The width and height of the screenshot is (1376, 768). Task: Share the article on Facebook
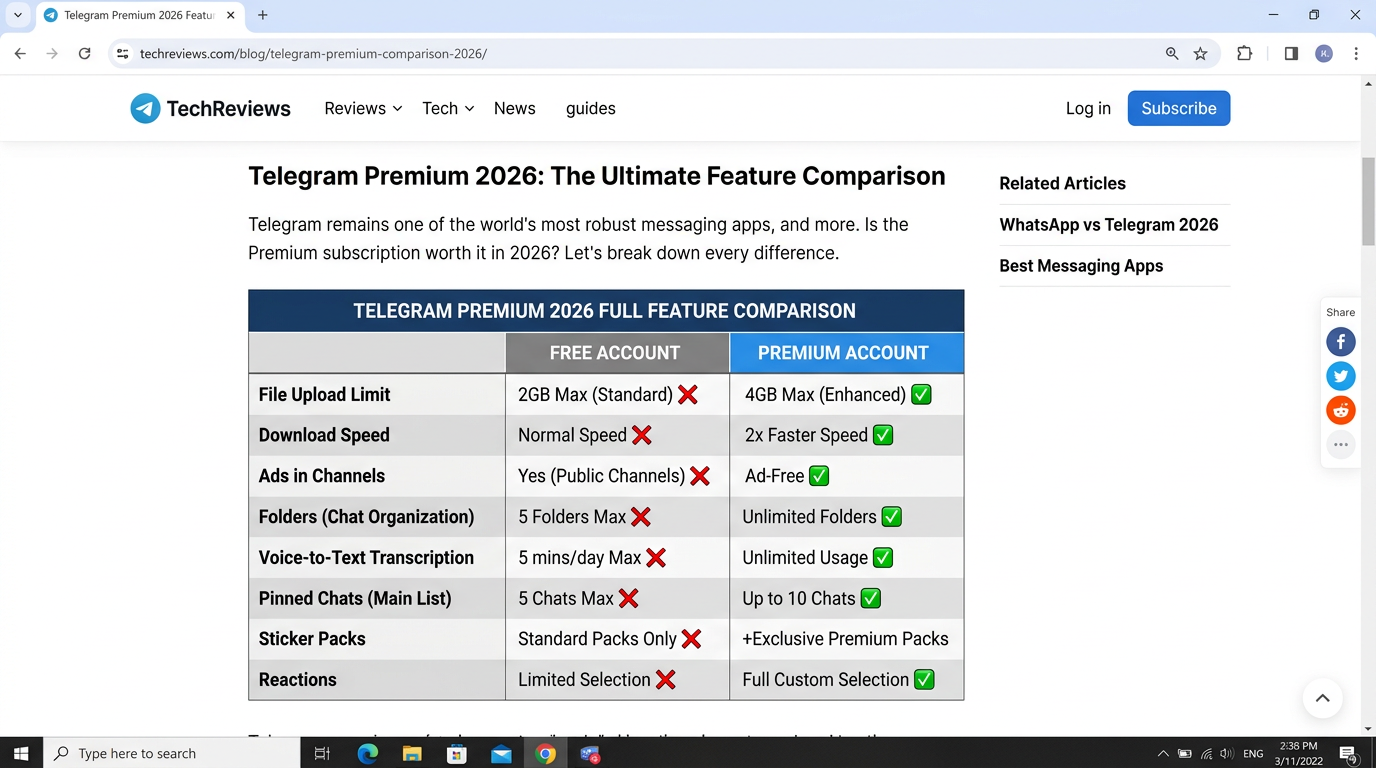1340,341
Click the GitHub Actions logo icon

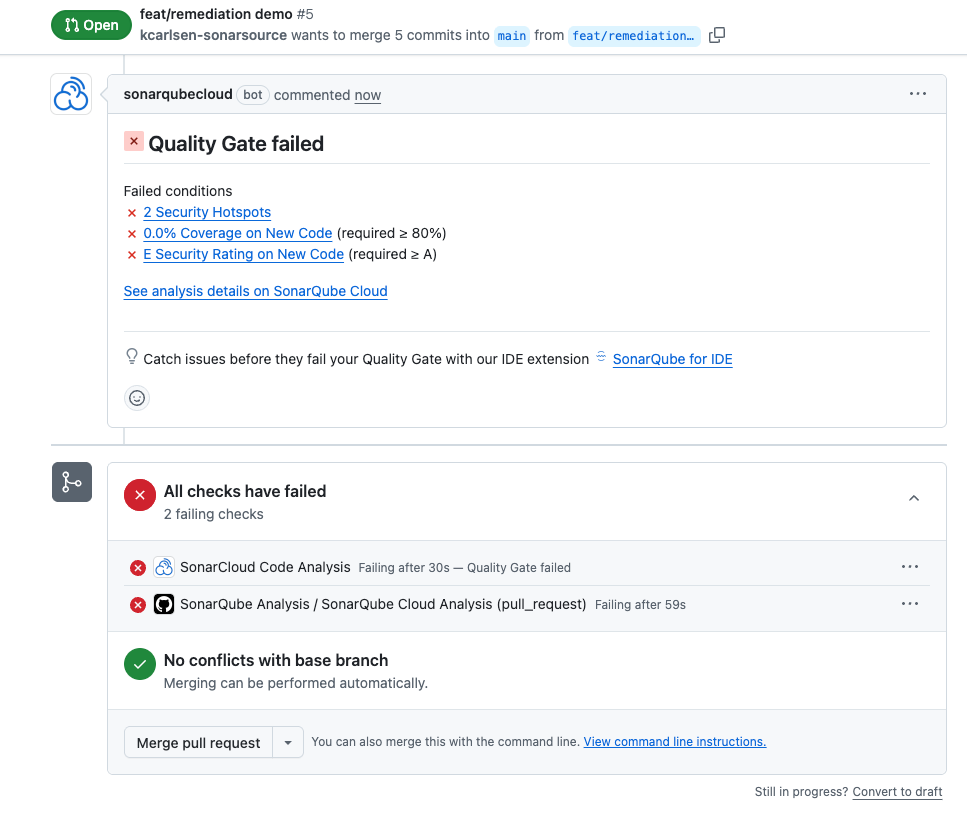point(164,604)
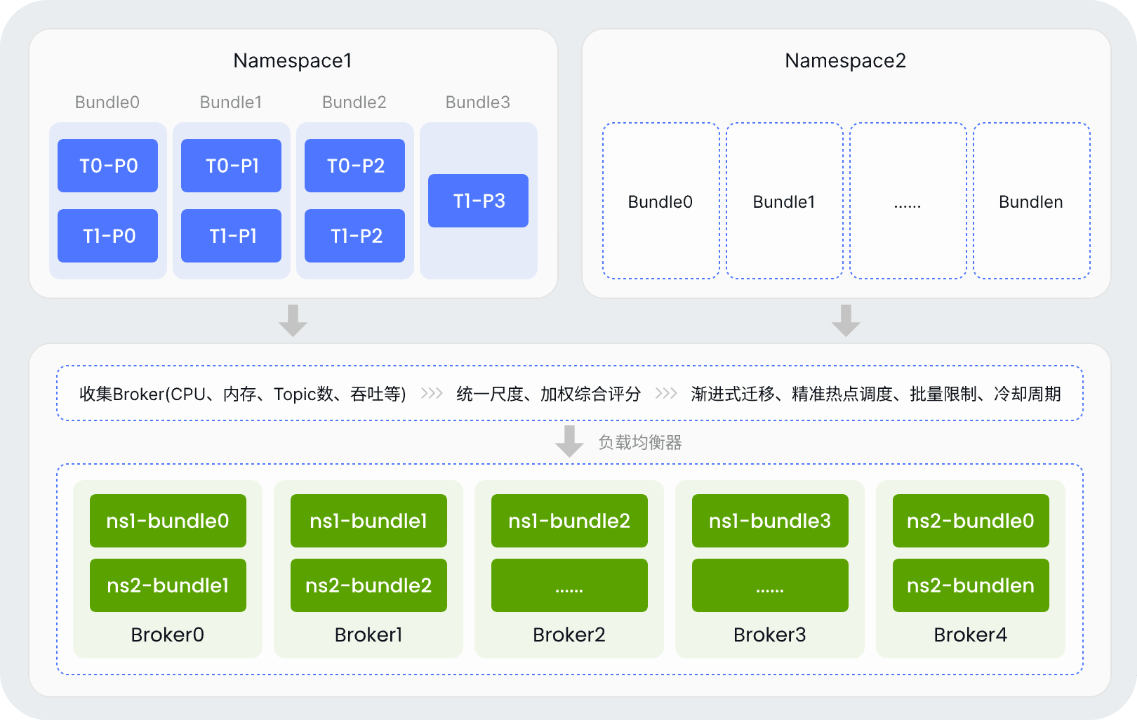This screenshot has width=1137, height=720.
Task: Click the arrow beside the 负载均衡器 label
Action: [x=569, y=441]
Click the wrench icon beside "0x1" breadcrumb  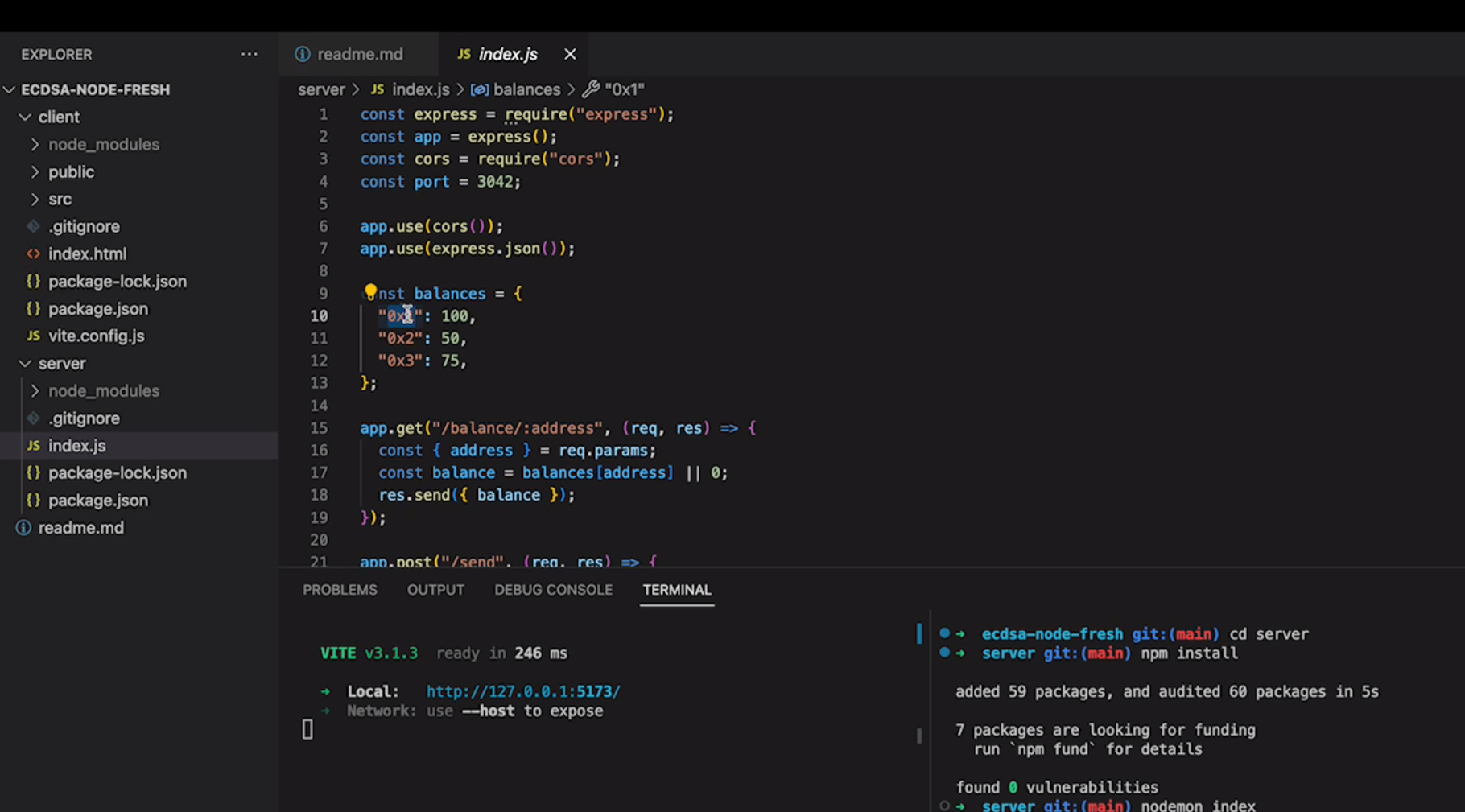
++++++++
**Task description**
Reproduce the lines above word for word, omitting the pictures.

**Result below**
The width and height of the screenshot is (1376, 768). Task: Share the article on Facebook
1340,341
Click the GitHub Actions logo icon

point(164,604)
This screenshot has width=1137, height=720.
Task: Click the arrow beside the 负载均衡器 label
Action: [x=569, y=441]
Click the wrench icon beside "0x1" breadcrumb  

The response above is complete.